As long as women continue to be fearful of expressing their sexuality, the few who do will continue to appear to be the exception, rather than the rule, exposing them to stigma and abuse. Our culture could use more sexuality.
The media and popular culture have an incredible influence over American culture, but what we need is more authentic expression of women’s sexuality, not a continued dependence on the stereotypical, voiceless images of women we have traditionally been served.
Subversive Voices
Our feminist foremothers might have taught us to “downplay [our] sexuality in order to be taken seriously” (Goldwyn, 2006, p. xiv). However, many intelligent, independent women choose to do just the opposite. As Maria Elena Buszek points out in her book, Pin up Grrrls (2006)“although feminist thinkers have consistently drawn upon women’s sexuality as a site of oppression, so too have they posited the nurturance of women’s sexual freedom and pleasure as an antidote to the same” (p. 4). Burlesque serves as a platform for “opening up a dialogue between the private and public sphere,” honoring the feminist tradition of seeing the personal as political (Willson, 2008, p. 161).
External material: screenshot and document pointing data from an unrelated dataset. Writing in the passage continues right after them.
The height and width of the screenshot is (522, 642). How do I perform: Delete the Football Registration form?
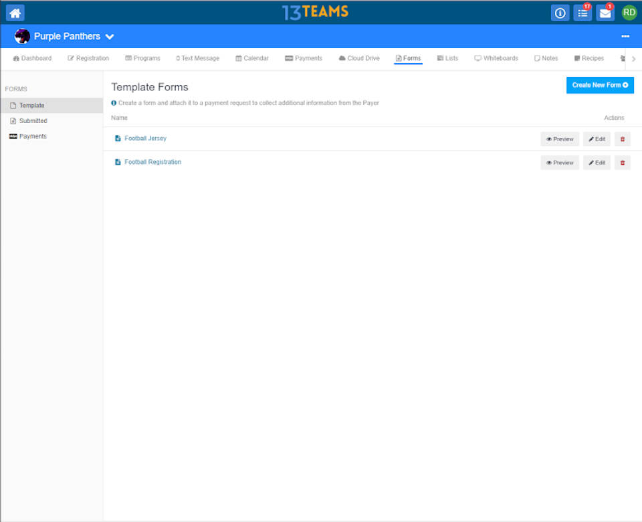tap(623, 163)
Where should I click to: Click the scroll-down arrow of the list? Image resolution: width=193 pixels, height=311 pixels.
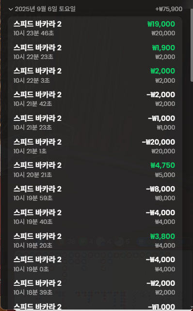coord(192,308)
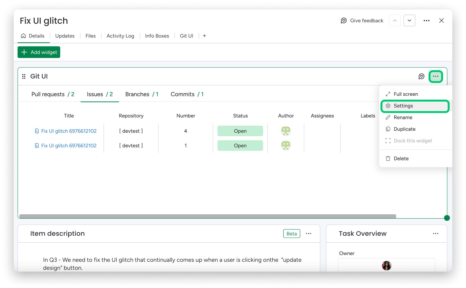Screen dimensions: 466x288
Task: Open the Fix UI glitch 6976612102 issue link
Action: point(69,131)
A burlesque dancer is able to breathe life into the stereotypical sex-object image, to animate her and allow her to be seen as a whole sexual being.
The intelligent burlesque sex symbol asserts that, contrary to what Dworkin says, sex does not erode us, we are self-posessed, “not broken, and our desires aren’t simply booby traps set by the patriarchy” (Baumgardner and Richards, 2000, p. 137).
Perhaps the most famous queen of the old burlesque, Gypsy Rose Lee, marketed herself as the “literary stripper” or “striptease intellectual,” and engaged in witty repartee and intellectual commentary as she disrobed (Fargo, 2008). During the last two decades of old burlesque (1945–1966), there emerged a tradition called “narrative striptease” (Urish, 2004). Narrative striptease does not necessarily refer to performances like those of Gypsy Rose Lee using spoken word, rather it refers to dancers finding their ‘voice’ by telling a story with the performance.
With stages often set like plays, narrative striptease was striptease with a plot worked in – the performer would undress because she was getting ready for a date, because a mouse had run up her leg, and so forth. The narratives were often about heterosexual relationships and used a surrogate male to assert the performer’s authority over the male, and by extension, her audience. Sometimes the male figure was a puppet, sometimes an empty chair, or an imagined person on the other end of a telephone. As these women performed, they “became paradoxical entities, ‘active objects’ in the process of undercutting their objectification as that very objectification was performed. They may have been forced to play the patriarchal game, but they were finding ways to subvert the game as it was played” (Urish, 2004, p. 160). Emily Layne Fargo (2008) talks about the subversive power of the burlesque performer:
A scantily-clad, or even unclad, female was socially acceptable on a public stage so long as she remained still, functioning as a static piece of art to be contemplated. But the moment she began to exercise physical mobility and vocal subjectivity in addition to her physical charms (as burlesque performers did), she became a serious threat that had to be stopped and silenced. The female burlesque performer thus brought together two controversial components – an eroticized body and an outspoken voice.
The tradition of narrative striptease is quite popular in today’s burlesque as well, and it is one of the elements that truly distinguishes burlesque from strip club performance.